Streaming services continue to flourish with new platforms joining the fray at a relatively regular rate, and that has potentially contributed to consumers making a startling move. Piracy is on the rise. The news comes via a new study that has revealed that following years of a downturn, piracy's numbers are trending upward. You may be wondering what exactly one has to do with another and there is an explanation.
First, the research comes to us from Sandvine's report on Global Internet Phenomena. The theory behind what the data reveals is that with Netflix and other streaming services launching exclusive deals for content, it has forced potential customers to subscribe to multiple platforms to get all of the content they want, and that is obviously cost-prohibitive. To explain the theoretical aftermath, here is an analogy.
Rather than order a meal from every restaurant, some consumers have paid for their meal at a few and then dined and dashed for the rest. That is the analogical form of what Sandvine's Cam Cullen put forward as one of the possibilities to explain the piracy stat in his report. With so many streaming platforms rising to the fore, it means that subscribers are having to sign up for three services and beyond to watch all the shows they want. Or decide to stop watching, cutting the cord completely.

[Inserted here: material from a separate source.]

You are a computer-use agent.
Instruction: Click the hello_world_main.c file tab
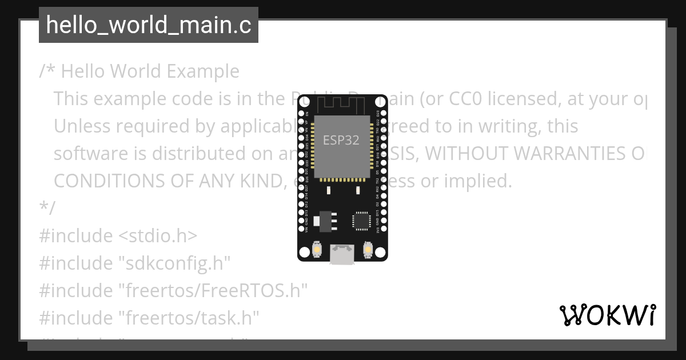pos(148,26)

The more streaming service subscribers have to sign up for, the higher the expense cord cutters face in attempting to hinder the issue that made streaming so appealing in the first place -- cutting the cost of cable. Netflix, Amazon, and Hulu, arguably the big three of streaming, are now being faced with ever-growing competition, and subscribers are getting caught in the middle, while their wallets are crunched.
The question that follows is whether the streamers, faced with so much competition, will lower their prices to stave off the threat of piracy. Considering the current cost of the streaming platforms, Wal-Mart has reportedly considered entering the world of streaming to offer consumers a more affordable option.

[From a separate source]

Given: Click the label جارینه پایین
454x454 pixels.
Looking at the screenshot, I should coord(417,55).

The issue facing streaming services is similar to the one that faced the music industry years ago. Listeners do not want to buy an entire album of songs when they only want to listen to two or three. How streaming platforms move forward will be intriguing to watch. They have revolutionized the way people consume television content. Time will tell how they respond to the uptick in piracy and if they do anything at all.
The good news for Netflix is that the study also reveals that the streaming giant is still a giant, accounting for 15% of all the downstream internet data that is devoured. On that note, Netflix is gearing up for a massive fall with a lot of new television content set to bow this fall on the popular platform, and it is not the only one.